The majority of promoters emerge and evolve within a subset of preexisting promoter motifs.

(A) We calculated the mutual information Ii(b, f) between nucleotide identity (b = A,T,C,G) and fluorescence scores rounded to the nearest whole number ( f = 1,2,3,4 a.u.) for each position i in a parent sequence. In essence, the calculation compares the probability pi(b) of a base b occurring at position i , and the probability p(f) that a sequence has a fluorescence score f. The joint probability pi(b, f) is the probability that a sequence with base b at position i has fluorescence score f. The greater the joint probability is compared to the individual probabilities, the more important the base at this position is for promoter activity. See methods. (B) An example of how to interpret mutual information using position-weight matrix (PWM) scores of predicted -10 and -35 box motifs. Top: we plot the mutual information Ii(b, f) for P19’s top strand. P19 is an active promoter on both DNA strands. Solid line: mean mutual information. Shaded region: ± 1 standard deviation when the dataset is randomly split into three equally sized subsets (methods). Bottom: position-weight matrix (PWM) predictions for the -10 box motifs (magenta trapezoids) and -35 box motifs (orange trapezoids) along the wild-type parent sequence. We define hotspots as mutual information peaks greater than or equal to the 90th percentile of total mutual information (methods), and highlight them with dashed rectangles. (C) Stacked bar plots depicting the percentage of hotspots overlapping with -10 box motifs only (magenta), -35 box motifs only (orange), both -10 and -35 box motifs (red), or with neither (gray). We plot this both for active parents (left) and inactive parents (right). (D) Analogous to (B) but for the bottom strand of P3. P3 is an inactive parent sequence. Hotspot overlaps with a -10 box motif. (E) Analogous to (B) but for the top strand of P18. P18 is an inactive parent sequence. Hotspots overlap with (from left to right) a -35 box motif, both a -10 and a -35 box motif, and neither (None). Fig S6 shows analogous mutual information plots for daughters derived from each parent sequence.

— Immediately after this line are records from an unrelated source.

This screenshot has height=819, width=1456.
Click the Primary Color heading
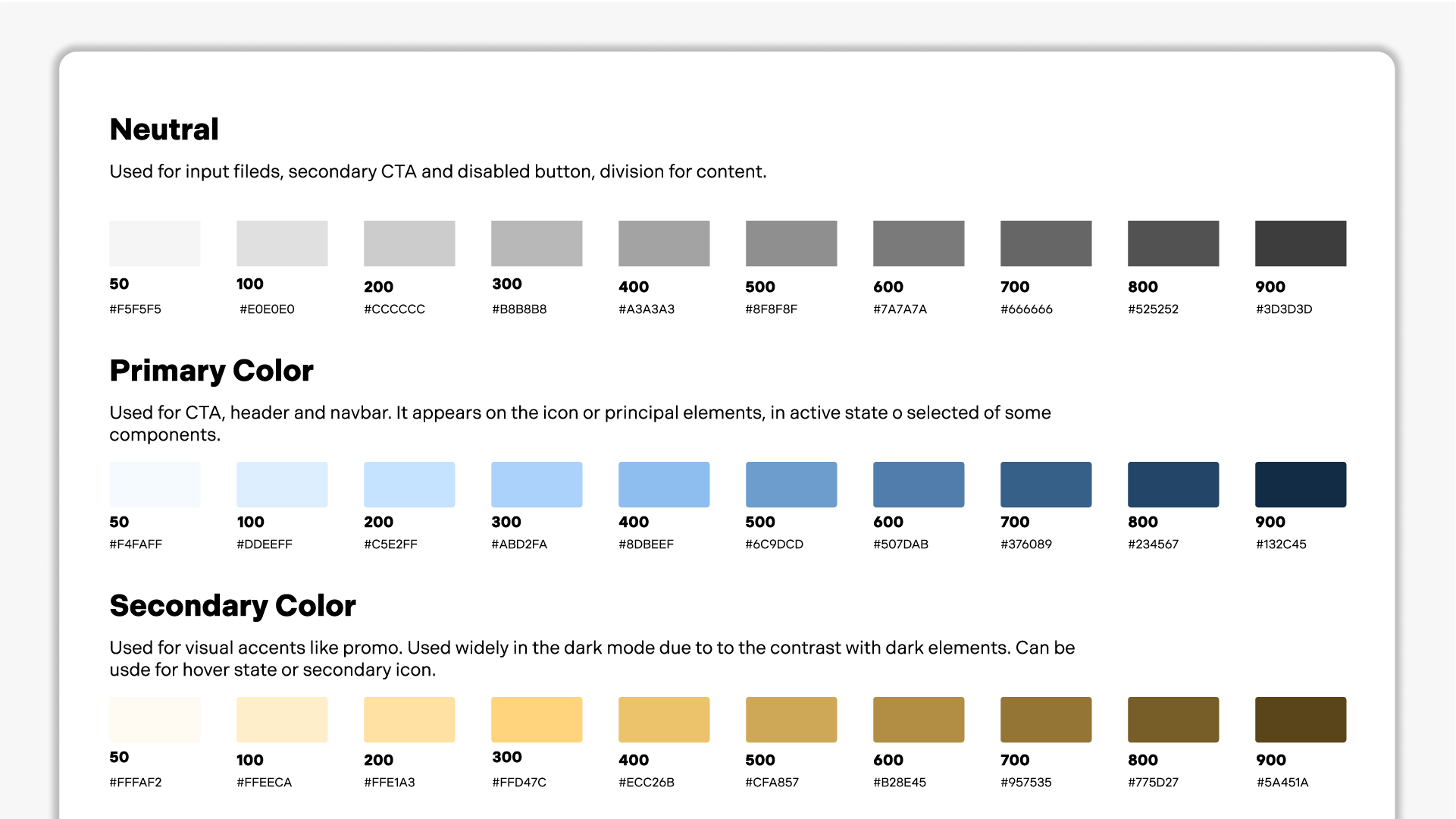point(211,371)
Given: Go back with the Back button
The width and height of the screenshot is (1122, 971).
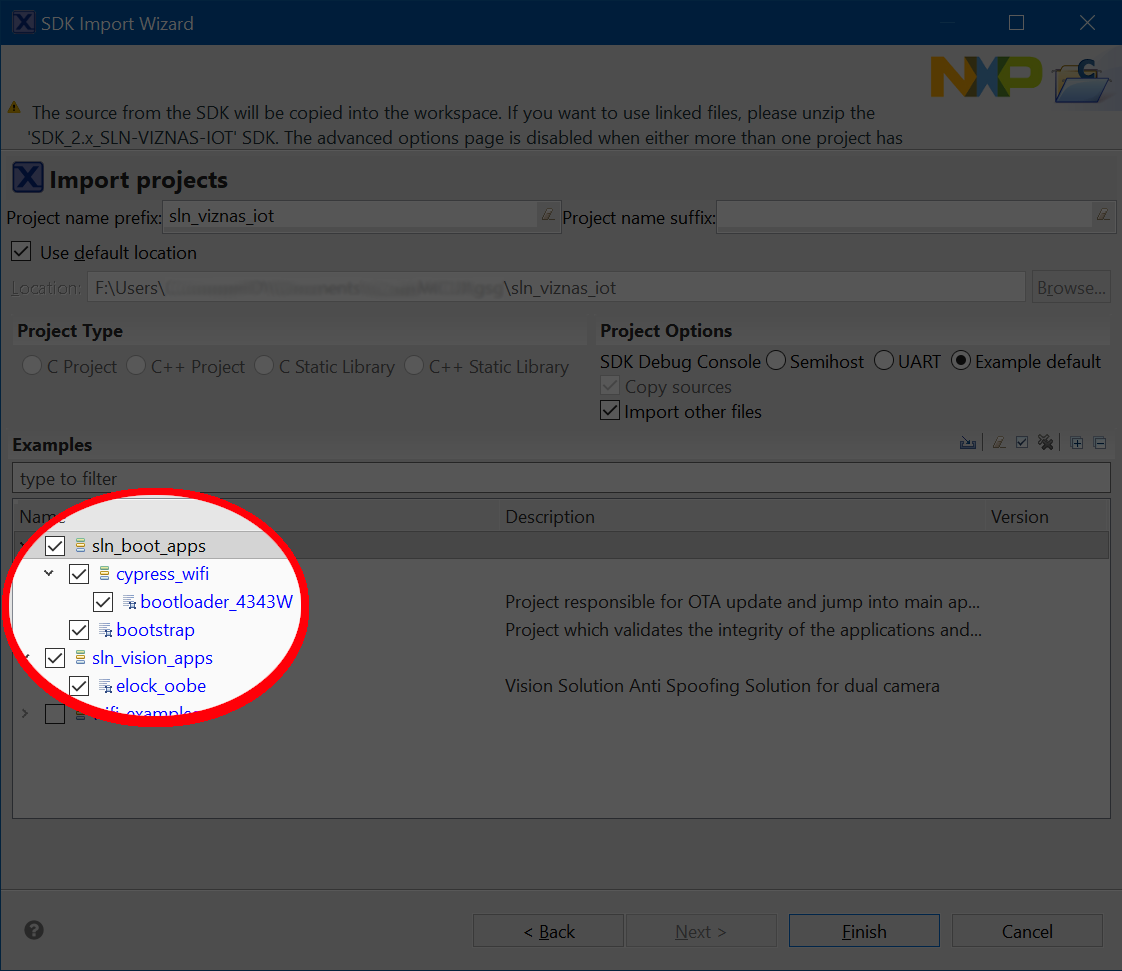Looking at the screenshot, I should point(548,931).
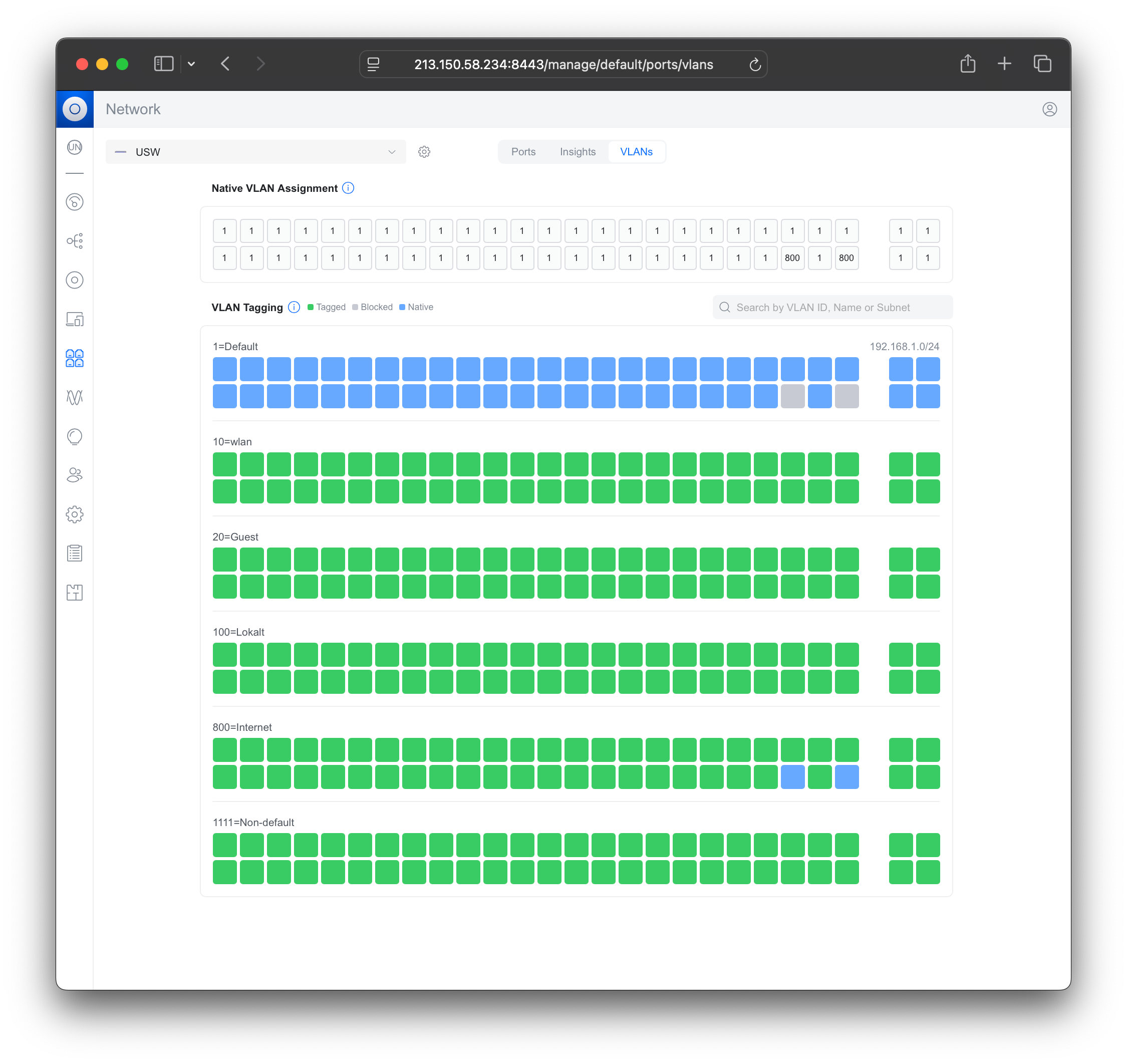Toggle first tagged port in 10=wlan row

tap(224, 464)
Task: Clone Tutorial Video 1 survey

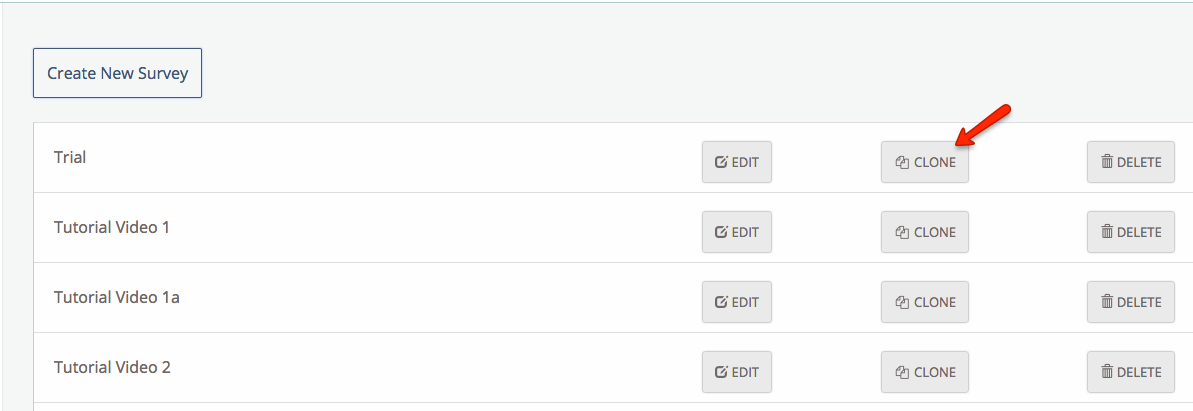Action: tap(925, 232)
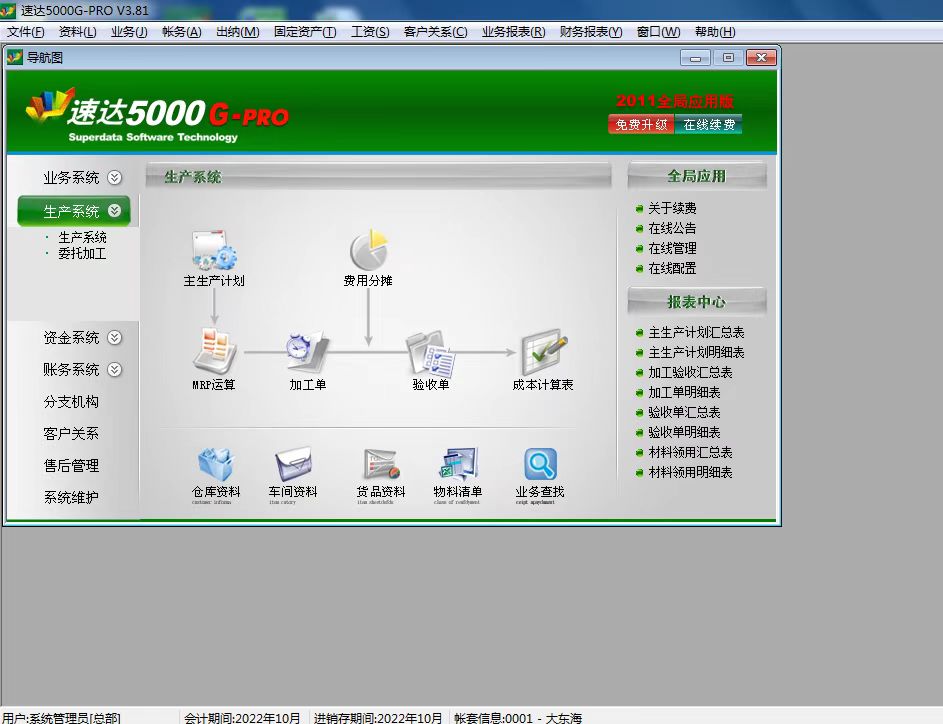Screen dimensions: 943x724
Task: Launch the 加工单 icon
Action: (x=307, y=352)
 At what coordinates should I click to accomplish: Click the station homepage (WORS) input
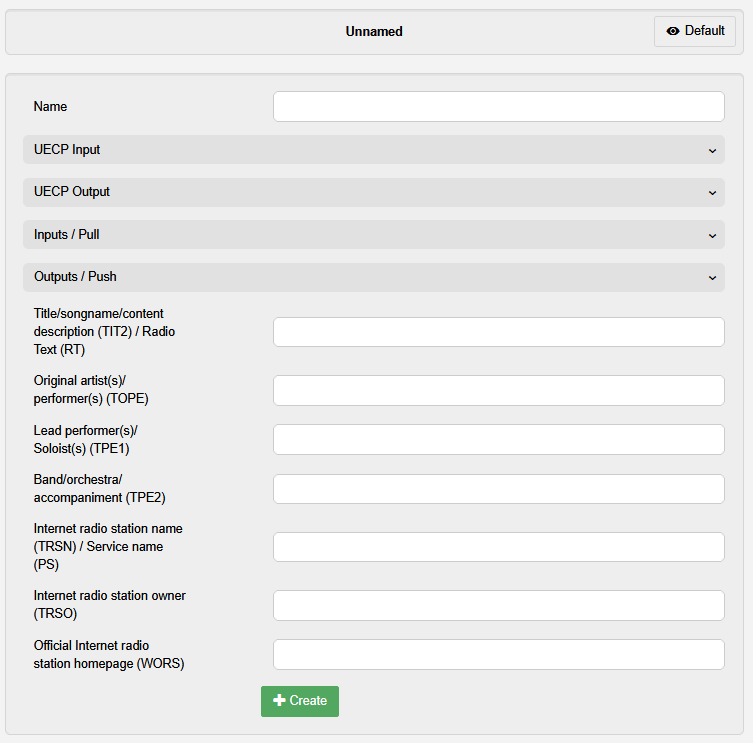[x=498, y=654]
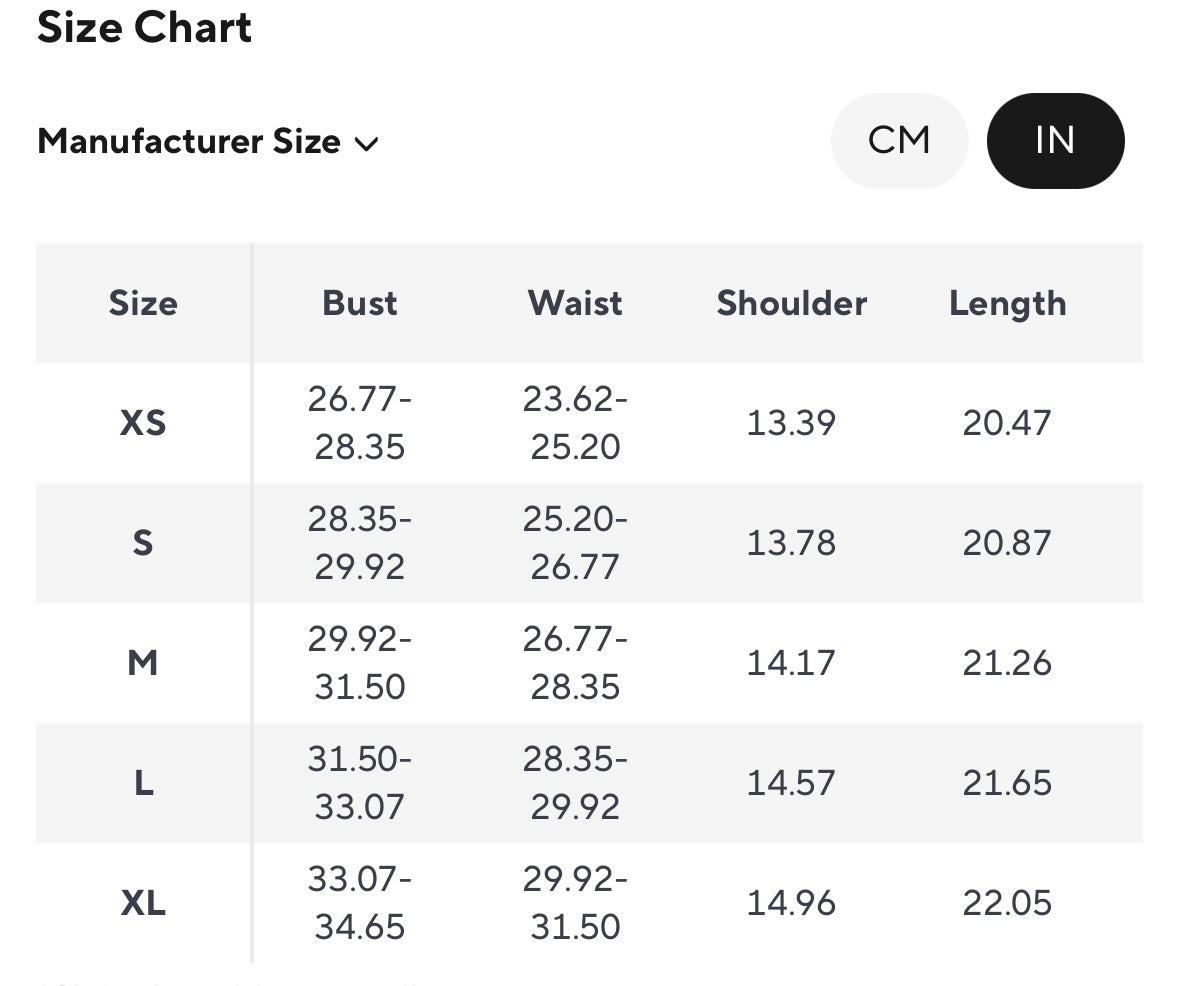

Gaining -10 and -35 boxes that overlap with promoter motifs creates de-novo promoters.

(A) The change in fluorescence (arbitrary units, a.u.) when gaining or losing -10 and -35 box motifs in mutual information hotspots of inactive parent sequences (see Fig S7 for calculation overview). Dotted lines indicate an effect size threshold of ± 0.5 a.u. Each circle corresponds to a gain or loss of a box motif in a mutual information hotspot (see Fig 2 for hotspots). Circles with letters in parentheses refer to the corresponding figure panels. The volume of each violin plot corresponds to a kernel density estimate of each distribution. (B) The bottom strand of parent P16. Top: Mutual information Ii(b, f) between nucleotide identity and fluorescence at each position. Solid red line: mean mutual information, shaded region: ± 1 standard deviation when the dataset is randomly split into three equally sized subsets (methods). Bottom: position-weight matrix (PWM) predictions for the -10 box motifs (magenta trapezoids) and -35 box motifs (orange trapezoids) along the wild-type parent sequence. Dotted trapezoid indicates the region of interest analyzed in the subsequent panel. (C) Fluorescence scores (a.u.) for daughter sequences without (left) and with (right) a -10 box motif in the region of interest defined in (B). We tested the null hypothesis that the gain of the motif significantly increases fluorescence (two-tailed Mann-Whitney U [MWU] test). The q-values correspond to Benjamini-Hochberg-corrected p-values (methods) (two-tailed MWU test, q=7.64×10-32). Within the violin plot is a box plot, where the box represents the interquartile range (IQR) and the white circle the median. Whiskers correspond to 1.5×IQR. (D) Analogous to (B) but for the top strand of parent P9. (E) Analogous to (C) except for the region of interest defined in (D) (two-tailed MWU test, q=2.83×10-173). (F) Analogous to (B) but for the bottom strand of parent P1. (G) Analogous to (C) except for gaining a -35 box instead of a -10 box in the region of interest defined in (F) (two-tailed MWU test, q=4.25×10-42). (H) Promoter emergence models from left to right. Promoters emerge by gaining -10 boxes downstream of preexisting -35 box motifs (Shiko -10), gaining -35 boxes upstream of preexisting -10 box motifs (Shiko -35), gaining a -10 box independent of an upstream -35 box motif, or gaining a -35 box upstream independent of a preexisting -10 box motif. See Fig S8 for additional examples.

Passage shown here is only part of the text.